Dictionary of National Biography, 1885-1900/Burder, Samuel
BURDER, SAMUEL (1773–1837), divine, was related to George Burder [q. v.], and brought up as a dissenter. After being minister of an independent congregation at St. Albans he conformed to the church of England, and was ordained by Bishop Barrington about 1809. He was for some time at Clare Hall, Cambridge, but his name does not appear in the list of graduates. He was preacher at St. Margaret's, Lothbury, at St. Dunstan's, Fleet Street, and afterwards at Christ Church, Newgate Street. He was appointed (before 1816) chaplain to the Duke of Kent, and in 1827 to the Earl of Bridgewater.
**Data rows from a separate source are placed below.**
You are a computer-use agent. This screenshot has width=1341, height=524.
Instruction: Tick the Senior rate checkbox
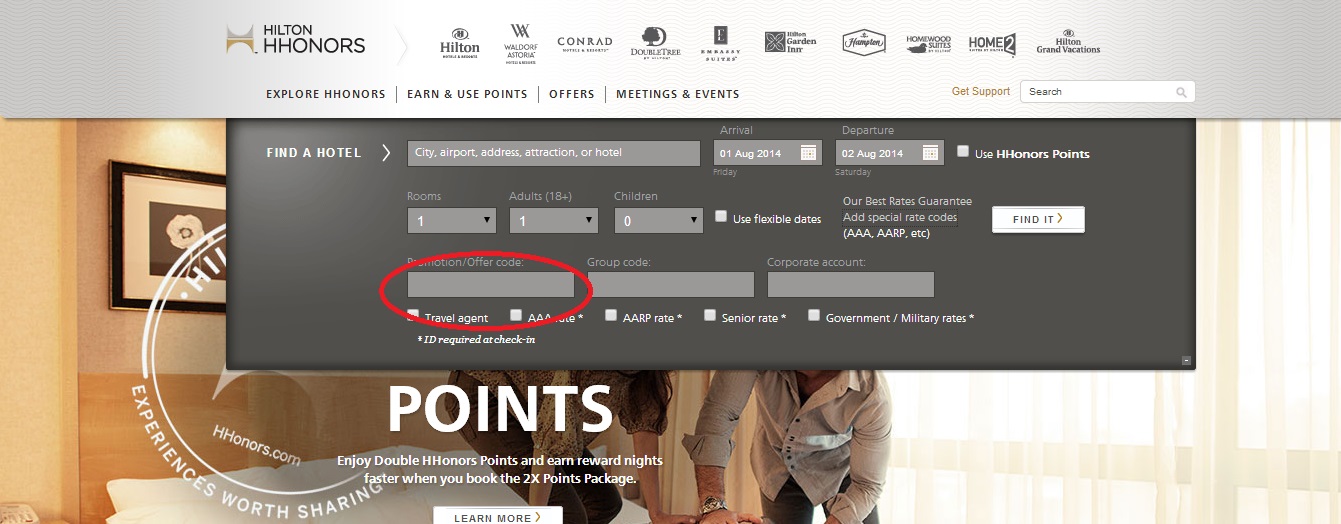[710, 315]
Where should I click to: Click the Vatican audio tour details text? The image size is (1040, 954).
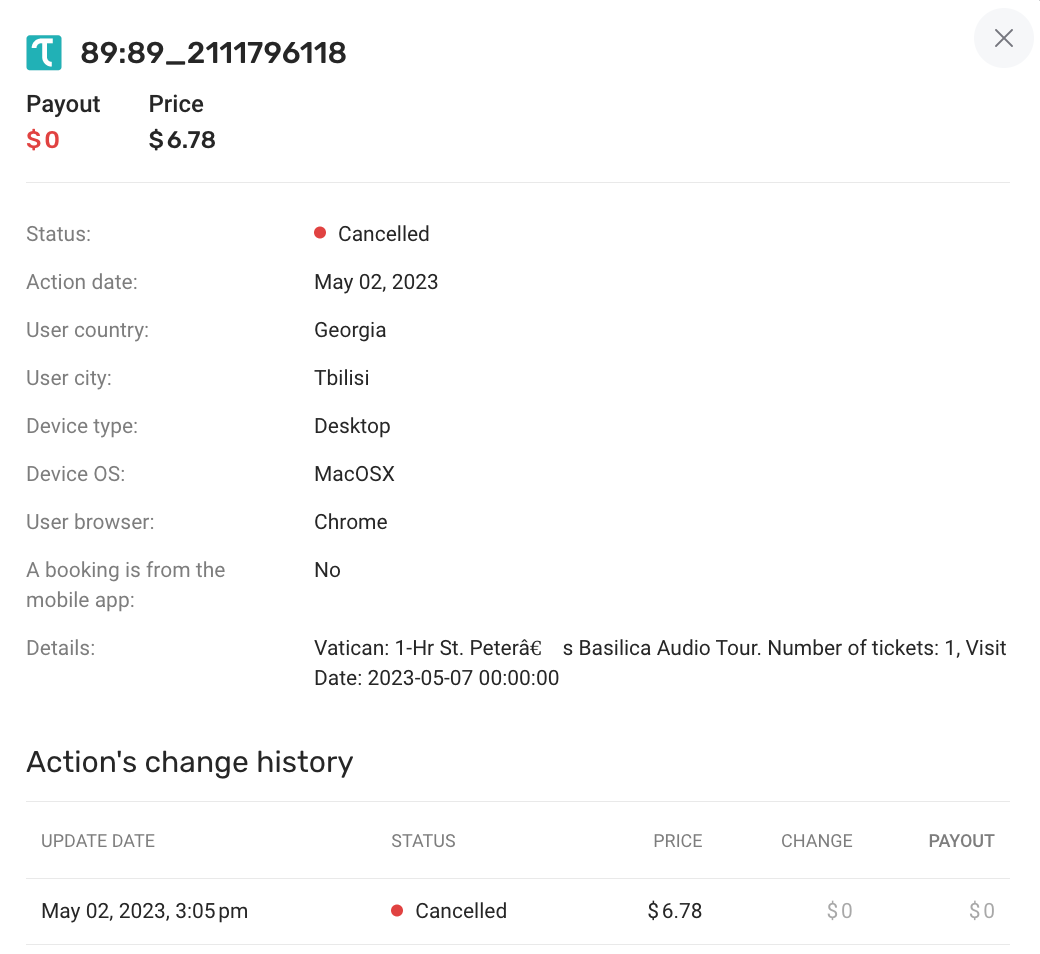coord(660,662)
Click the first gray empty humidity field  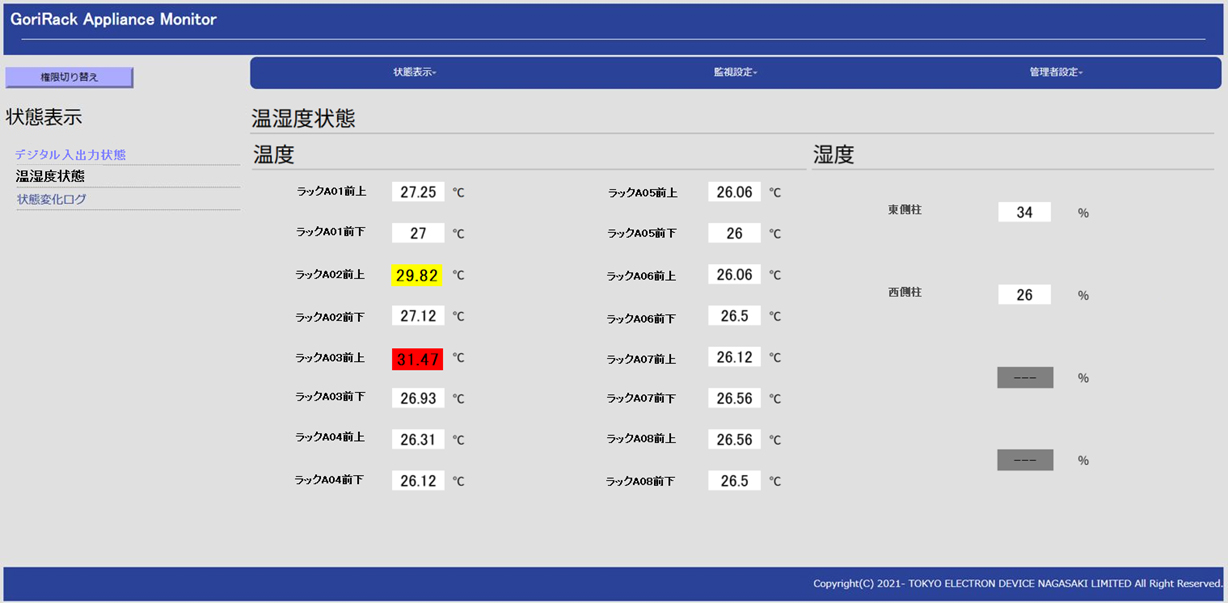coord(1024,378)
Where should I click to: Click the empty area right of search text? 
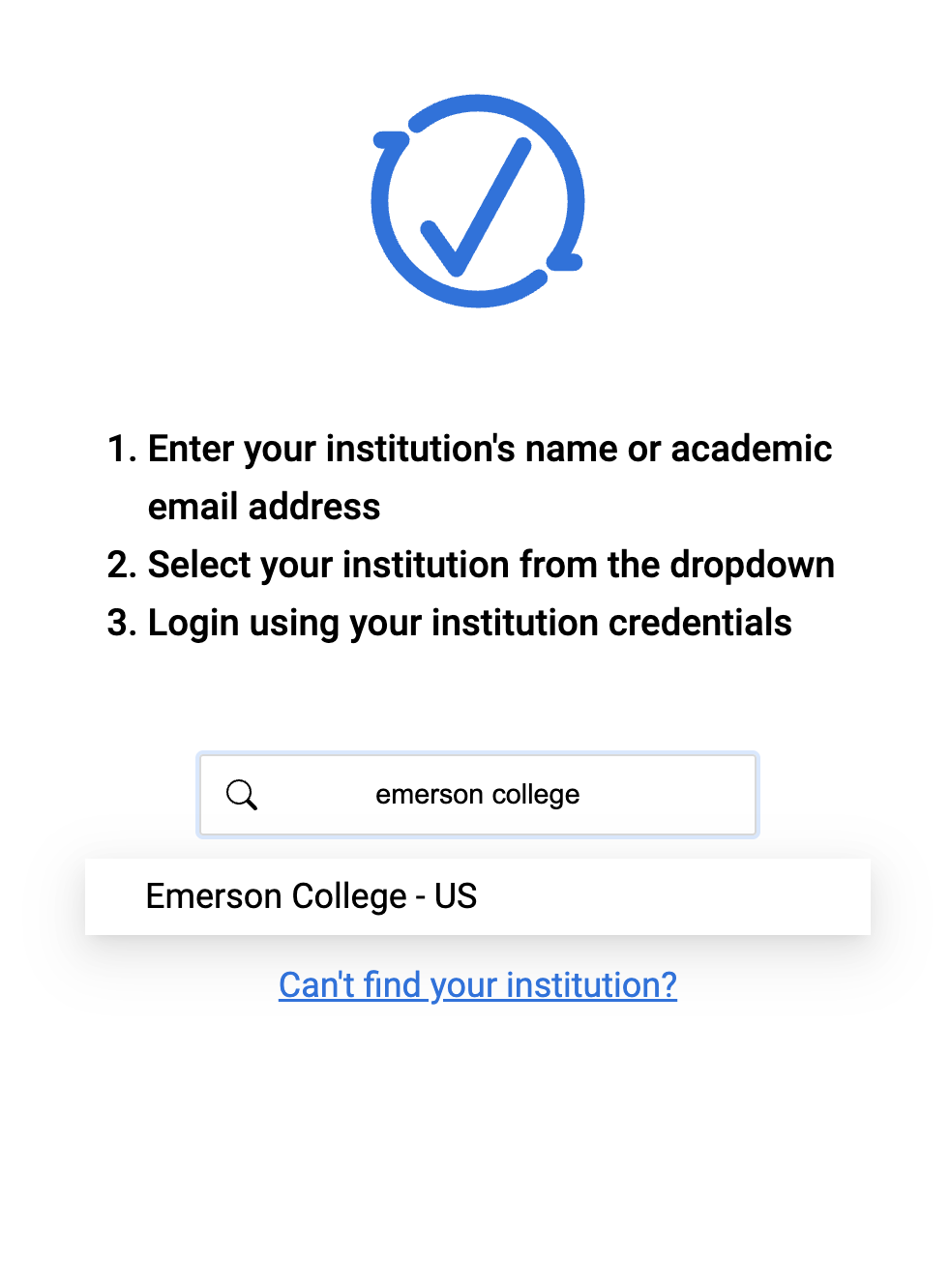click(x=668, y=795)
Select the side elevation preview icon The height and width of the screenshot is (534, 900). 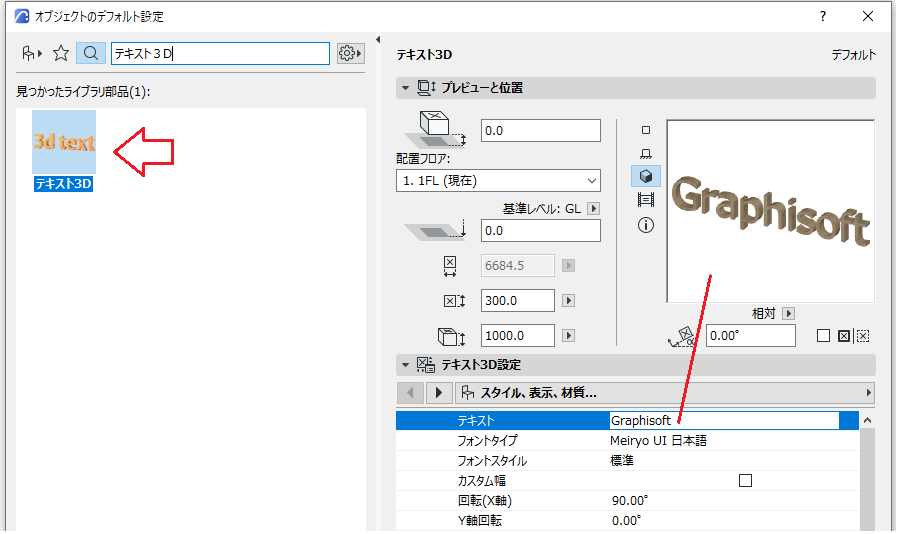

He died 21 Nov. 1837. He was the author of
- ‘The Moral Law … an Antidote to Antinomianism,’ 1795.
- ‘A Christian Directory,’ 1800.
- ‘Owen's Display of Arminianism.’
- ‘Oriental Customs in illustration of the Scriptures,’ 1802 and 1807; several editions and a German translation by Rosenmüller, 1819.
- ‘The Scripture Expositor,’ 1809.
- ‘Oriental Literature applied to the Illustration of the Sacred Scriptures,’ 1812.
- ‘Memoirs of eminently Pious British Women,’ 1815.
- ‘Oriental Customs,’ 1831.
Burder's works on oriental customs were popular compilations.
[Gent. Mag. for 1827, i. 361, 1832, ii. 88, 1837, i. 215–16; Biog. Dict. of Living Authors, 1816; Orme's Bibliotheca Biblica.]